Almost everyone is aware of the hidden effects of having lunch in restaurants, fast food centers, etc., the amount of calories, unhealthy fats and sodium they add to our body. One main reason many people cite is that they don’t have luxury of time during lunch in office hours. The only answer to this excuse is the human body is precious and once affected with any disease will affect you financially as well as emotionally. A simple effort will make our life healthy and happier.
Instead of taking easy way out by filling our body with quick but unhealthy food, why should not we put some little effort in preparing food that makes us fit and healthy. A best healthy lunch contains low-fat, high in fiber and balanced amounts of carbohydrates to keep you active. You need not spend much money on preparing healthy food.
Importance of protein in lunch!
- A meal with high protein content will satisfy for a longer time. It also keeps the blood sugar levels in check.
- For a growing child protein is very crucial for healthy growth.
- For a healthy lunch ensure a small amount of protein is necessary.
Easy Lunch Ideas
If you don’t have enough time to prepare a multi course meal, then try preparing a wide variety of sandwiches. Prepare them with wraps, multi grain bread, or whole grain pitas. Fill-up sandwiches with cheese, lean meats, tuna fish or sliced eggs. Make it nutritious by adding basil, sprouts, tomatoes, lettuce, and cucumbers.
Chicken and Fruit Salad would be a refreshing lunch during summers. It is easy to prepare: take 2 table spoons of low fat sour cream, add poppy seeds, vinegar, sugar, salt and pepper in it. Stir it up until it turns smooth. Add salad greens and mix it up to get a good coat of the dressing to the salad. Add cooked chicken, and your favorite fruit along with it. Cantaloupe, Honey melon or Water melon would make a good choice. Top it off with finely chopped feta cheese and walnuts. This delectable dish is easy to prepare and contains low calories.

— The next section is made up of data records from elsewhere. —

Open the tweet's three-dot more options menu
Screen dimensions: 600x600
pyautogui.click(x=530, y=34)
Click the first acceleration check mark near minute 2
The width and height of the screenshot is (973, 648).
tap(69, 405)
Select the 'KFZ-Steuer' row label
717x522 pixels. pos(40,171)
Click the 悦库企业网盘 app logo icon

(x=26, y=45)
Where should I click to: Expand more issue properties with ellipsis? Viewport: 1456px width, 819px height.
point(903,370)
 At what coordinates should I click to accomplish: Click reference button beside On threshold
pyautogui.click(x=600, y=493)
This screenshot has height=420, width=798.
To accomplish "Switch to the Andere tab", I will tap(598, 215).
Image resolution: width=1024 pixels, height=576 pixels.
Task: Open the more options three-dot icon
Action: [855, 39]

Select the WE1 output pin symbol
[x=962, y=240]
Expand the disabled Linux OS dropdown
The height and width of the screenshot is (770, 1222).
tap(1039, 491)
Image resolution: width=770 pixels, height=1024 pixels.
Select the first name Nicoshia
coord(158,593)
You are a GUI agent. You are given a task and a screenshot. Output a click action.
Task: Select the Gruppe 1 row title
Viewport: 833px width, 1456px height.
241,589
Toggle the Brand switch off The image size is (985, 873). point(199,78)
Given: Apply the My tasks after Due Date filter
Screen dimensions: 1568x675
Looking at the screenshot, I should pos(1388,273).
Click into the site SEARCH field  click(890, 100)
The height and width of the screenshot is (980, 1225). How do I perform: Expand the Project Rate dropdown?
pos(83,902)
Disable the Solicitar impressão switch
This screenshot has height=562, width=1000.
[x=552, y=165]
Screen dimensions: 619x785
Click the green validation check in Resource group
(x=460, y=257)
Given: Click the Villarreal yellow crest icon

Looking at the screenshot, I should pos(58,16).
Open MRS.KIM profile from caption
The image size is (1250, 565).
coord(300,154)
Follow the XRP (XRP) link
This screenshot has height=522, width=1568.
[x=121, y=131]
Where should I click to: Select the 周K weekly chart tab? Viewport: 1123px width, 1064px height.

Below are some more light foods that make healthy great lunch:
- Guacamole, Egg & Arugula on Crackers
- Almond-Currant Couscous
- Squash and Chickpea Stew
- Grilled Chicken, Aged Cheddar & Chutney Sandwich
- Bulgur Wheat and Shrimp Salad
- Millet with Spinach and Pine Nuts
- Fruity Pasta Salad
- Fried Rice with Tofu and Vegetables
- Hot and Spicy Black Bean Dip
- Roasted Vegetable and Pasta Bake
- Vegetable Tart Provençale
- Lentil-Tomato Stew with Browned Onions
- Rustic Broiled Vegetable and Rigatoni Salad
- Sesame Pork and Noodle Salad
- French Tuna and Bell Pepper Salad.
Need additional help? Find a good nutritionist at https://www.vydya.com/nutrition-healthy-cooking.htm
All above mentioned foods are easy to prepare. There are numerous websites and videos available online that help you in preparing these meals.
Have your lunch in your own way instead of relying on outside food, for a healthy life.